■ Objective A
In the forum thread on storing hay, what moisture range does mlappin give for baling small squares?
■ Objective B
Continue the forum thread on storing hay, picking up right after its last sentence.

■ Provided passage
# # #

# questions on storing hay



## BryanM (Sep 20, 2009)

I am somewhat new at growing hay. I am located in NW ohio, I grow an orchard/alfalfa mix, when I store it in my pole barn my hay turns a brown not dark brown but a tan. I think its sun bleached! My barn has a clear ridge windows.

Do you usually store your hay in dark barns or tarp them, although I see lots of hay barns with no sides on them. now I am wondering if it might be carmelizing? If I break a small bale open should it be green on inside if its sun bleached?

I am in need of more storage does anybody store their hay in tempoary car ports or farm tek barns.


----------



## mlappin (Jun 25, 2009)

If it's just turning colors on the outside, it's bleaching, if it changed colors thru the whole bale, it carmelized. Carmelizing happens when the hay is still a little too wet to bale. 16-18% for small squares, it can be baled a little wetter than that if a preservative is used.

I have four Farmtek hoop buildings. Three for storing hay and one for equipment. For the most part the hoop buildings are less trouble than our pole barns. But our newest pole barn is over 25 years old. Have a few posts to replace in that one already and all the pole barns used nails instead of screws in the sheetmetal so even on the newer one once a year we are up on the roof either pounding nails in or yanking them out and replacing with roofing screws.


----------



## RockmartGA (Jun 29, 2011)

I store hay under a pole barn and a lean-to shed. In general, I think it best to store hay with minimal exposure to sunlight but most importantly, you've got to control the moisture - which means good air circulation. Especially true here in GA, with our high humidity, it is important to have air circulation around the hay or we will experience problems with mold/mildew.

In general, for small squares, I have observed the following:
1. If hay contacts concrete, it will wick moisture and mildew. I have a concrete block foundation knee wall and I have found that I need to leave a few inches air gap between the hay and the concrete wall.

# # #

[Dataset items]
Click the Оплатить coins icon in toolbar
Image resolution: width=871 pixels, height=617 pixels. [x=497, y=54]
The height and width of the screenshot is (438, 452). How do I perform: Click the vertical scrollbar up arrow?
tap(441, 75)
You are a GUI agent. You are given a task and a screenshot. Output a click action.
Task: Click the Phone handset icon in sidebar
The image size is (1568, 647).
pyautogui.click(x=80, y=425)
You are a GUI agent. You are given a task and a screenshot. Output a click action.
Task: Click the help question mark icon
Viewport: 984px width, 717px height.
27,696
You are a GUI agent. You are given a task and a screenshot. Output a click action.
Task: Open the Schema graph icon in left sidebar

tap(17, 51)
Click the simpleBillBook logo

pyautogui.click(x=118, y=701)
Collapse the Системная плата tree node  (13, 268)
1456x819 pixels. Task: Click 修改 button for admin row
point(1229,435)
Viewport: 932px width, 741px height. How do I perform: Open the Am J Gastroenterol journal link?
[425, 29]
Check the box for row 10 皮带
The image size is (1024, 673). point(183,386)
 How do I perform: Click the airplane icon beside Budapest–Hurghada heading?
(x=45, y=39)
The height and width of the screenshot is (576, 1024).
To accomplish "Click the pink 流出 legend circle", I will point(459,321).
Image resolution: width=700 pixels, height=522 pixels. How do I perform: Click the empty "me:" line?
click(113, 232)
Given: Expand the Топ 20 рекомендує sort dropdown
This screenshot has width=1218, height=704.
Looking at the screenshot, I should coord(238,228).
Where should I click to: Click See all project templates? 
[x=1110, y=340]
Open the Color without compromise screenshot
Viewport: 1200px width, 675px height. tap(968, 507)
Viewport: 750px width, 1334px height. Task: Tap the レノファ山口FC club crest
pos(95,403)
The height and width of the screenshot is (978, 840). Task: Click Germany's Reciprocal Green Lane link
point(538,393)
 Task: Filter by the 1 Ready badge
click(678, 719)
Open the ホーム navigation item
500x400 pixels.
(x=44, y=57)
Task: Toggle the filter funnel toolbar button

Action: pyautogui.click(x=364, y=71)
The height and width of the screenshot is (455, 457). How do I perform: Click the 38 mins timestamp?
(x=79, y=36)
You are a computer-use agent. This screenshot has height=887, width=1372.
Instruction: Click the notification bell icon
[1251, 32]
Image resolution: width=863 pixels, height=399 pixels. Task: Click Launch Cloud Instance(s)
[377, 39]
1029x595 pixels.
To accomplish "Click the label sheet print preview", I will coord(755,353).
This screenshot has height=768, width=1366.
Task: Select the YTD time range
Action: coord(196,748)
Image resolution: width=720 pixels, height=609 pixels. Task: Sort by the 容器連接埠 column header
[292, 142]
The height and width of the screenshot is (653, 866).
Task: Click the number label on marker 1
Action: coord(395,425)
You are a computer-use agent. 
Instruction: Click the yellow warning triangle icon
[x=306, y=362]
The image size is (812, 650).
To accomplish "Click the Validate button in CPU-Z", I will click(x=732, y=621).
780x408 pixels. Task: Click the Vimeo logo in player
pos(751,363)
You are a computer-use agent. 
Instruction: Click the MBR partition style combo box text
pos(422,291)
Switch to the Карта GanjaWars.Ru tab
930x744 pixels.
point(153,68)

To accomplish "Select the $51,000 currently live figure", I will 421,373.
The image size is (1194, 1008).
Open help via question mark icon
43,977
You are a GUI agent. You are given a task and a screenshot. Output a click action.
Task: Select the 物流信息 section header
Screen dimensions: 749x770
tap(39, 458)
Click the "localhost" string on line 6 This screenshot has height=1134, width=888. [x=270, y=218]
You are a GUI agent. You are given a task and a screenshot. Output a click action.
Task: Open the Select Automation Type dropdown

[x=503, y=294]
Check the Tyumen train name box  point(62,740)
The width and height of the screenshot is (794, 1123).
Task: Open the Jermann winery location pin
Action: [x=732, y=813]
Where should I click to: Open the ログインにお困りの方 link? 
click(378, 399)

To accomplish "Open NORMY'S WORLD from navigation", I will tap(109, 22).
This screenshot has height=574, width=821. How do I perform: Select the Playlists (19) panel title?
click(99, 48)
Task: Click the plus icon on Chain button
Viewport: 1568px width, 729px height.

# # #

■ Exercise response A
16-18%

■ Exercise response B
2. The pole barn has a gravel floor. I put heavy plastic down and then stack the hay on wooden pallets on top of the plastic. This prevents moisture from evaporating up from the ground and into the hay.
3. Hay against wood is okay. However, hay against a tin/sheet metal wall will absorb any condensation formed on the metal and may mildew.
4. One year, I had more hay than storage and had to stack outside. I had concerns that my tarps would leak so I covered the hay with heavy plastic and then put the tarps on top of that where I could tie them down. The plastic trapped condensation which wicked onto the hay. I probably would have been okay if I had somehow formed an air gap between the hay and the plastic.


----------



## covenanthay (Oct 2, 2009)

I store hay in open front (to the south) pole barns. I have pallets that I place on the bale wagon with a layer of plastic. No moisture problems at all. The bleaching from the sun is very shallow and does not effect saleability.


----------



## Montana Red (Jul 24, 2011)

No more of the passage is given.